__Brief A__
Please copy the records word for word, from the line that contains "Select 电路图 from the manual list" through the line that contains "tap(431, 118)".

::::::::::

"This is the story of one week in my life. I was seventeen. It was the week I slept in Orson Welles's pajamas. It was the week I fell in love. It was the week I fell out of love." Thus does the precocious protagonist of Kaplow's first adult novel summarize his adventures as a bit-part player in the landmark 1937 Mercury Theater production of Julius Caesar that helped catapult the 22-year-old Welles to the top of the entertainment world. Kaplow wastes no time setting up his unlikely scenario; after an impromptu sidewalk audition, Richard Samuels, a New Jersey high school student, lands the part of Lucius, a minor character. The conceit forms a nice counterpoint to the coming-of-age material, as Kaplow alternates scenes about Samuels's high school and home life with a series of rehearsal passages that bring the brilliant but mercurial Welles to life. Samuels falls in love more than once: first with fellow high school actress Caroline, then with a lovely, flighty production assistant named Sonja who is also involved with Welles, and finally with Gretta, an aspiring writer. The climax features a colorful showdown between Samuels and Welles after the boy confronts the married Welles about his affair with Sonja. Kaplow doesn't quite capture the dark side of the enigmatic Welles, but his bright, enthusiastic writing about Samuels's introduction to the world of high-stakes theater makes this an entertaining offering.

::::::::::

__Brief B__
Decide whether each statement agrees with the review, giving yes or no and quoting the words of the review that settle it: (i) Richard Samuels is a high school student from New Jersey. (ii) Samuels is cast as Brutus. (iii) The Mercury Theater production of Julius Caesar took place in 1937.

::::::::::

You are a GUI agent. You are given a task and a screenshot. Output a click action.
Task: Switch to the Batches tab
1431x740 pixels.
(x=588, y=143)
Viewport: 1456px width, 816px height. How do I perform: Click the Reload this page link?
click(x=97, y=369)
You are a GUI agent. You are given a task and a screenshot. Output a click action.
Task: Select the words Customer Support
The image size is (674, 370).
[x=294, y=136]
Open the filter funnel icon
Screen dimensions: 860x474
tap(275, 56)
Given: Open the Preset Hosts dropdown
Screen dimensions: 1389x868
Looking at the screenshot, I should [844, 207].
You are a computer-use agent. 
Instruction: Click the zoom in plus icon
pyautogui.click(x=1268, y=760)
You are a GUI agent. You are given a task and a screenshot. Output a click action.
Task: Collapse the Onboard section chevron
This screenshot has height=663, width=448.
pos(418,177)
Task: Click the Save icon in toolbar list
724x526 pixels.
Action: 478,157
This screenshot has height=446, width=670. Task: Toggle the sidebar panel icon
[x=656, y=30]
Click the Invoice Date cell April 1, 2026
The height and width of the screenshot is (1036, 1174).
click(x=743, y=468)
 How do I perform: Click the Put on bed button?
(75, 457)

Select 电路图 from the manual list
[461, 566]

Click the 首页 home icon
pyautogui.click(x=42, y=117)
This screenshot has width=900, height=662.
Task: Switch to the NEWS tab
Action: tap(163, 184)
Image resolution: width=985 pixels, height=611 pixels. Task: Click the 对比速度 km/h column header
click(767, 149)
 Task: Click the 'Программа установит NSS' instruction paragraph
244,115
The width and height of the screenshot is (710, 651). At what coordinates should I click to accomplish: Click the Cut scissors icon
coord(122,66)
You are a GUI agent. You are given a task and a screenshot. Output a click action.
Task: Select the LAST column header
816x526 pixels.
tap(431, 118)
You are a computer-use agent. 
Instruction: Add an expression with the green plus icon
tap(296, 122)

::::::::::

__Complete answer A__
Select 电路图 from the manual list
[461, 566]

Click the 首页 home icon
pyautogui.click(x=42, y=117)
This screenshot has width=900, height=662.
Task: Switch to the NEWS tab
Action: tap(163, 184)
Image resolution: width=985 pixels, height=611 pixels. Task: Click the 对比速度 km/h column header
click(767, 149)
 Task: Click the 'Программа установит NSS' instruction paragraph
244,115
The width and height of the screenshot is (710, 651). At what coordinates should I click to accomplish: Click the Cut scissors icon
coord(122,66)
You are a GUI agent. You are given a task and a screenshot. Output a click action.
Task: Select the LAST column header
816x526 pixels.
tap(431, 118)

__Complete answer B__
(i) Yes: "Richard Samuels, a New Jersey high school student"
(ii) No: "lands the part of Lucius, a minor character"
(iii) Yes: "the landmark 1937 Mercury Theater production of Julius Caesar"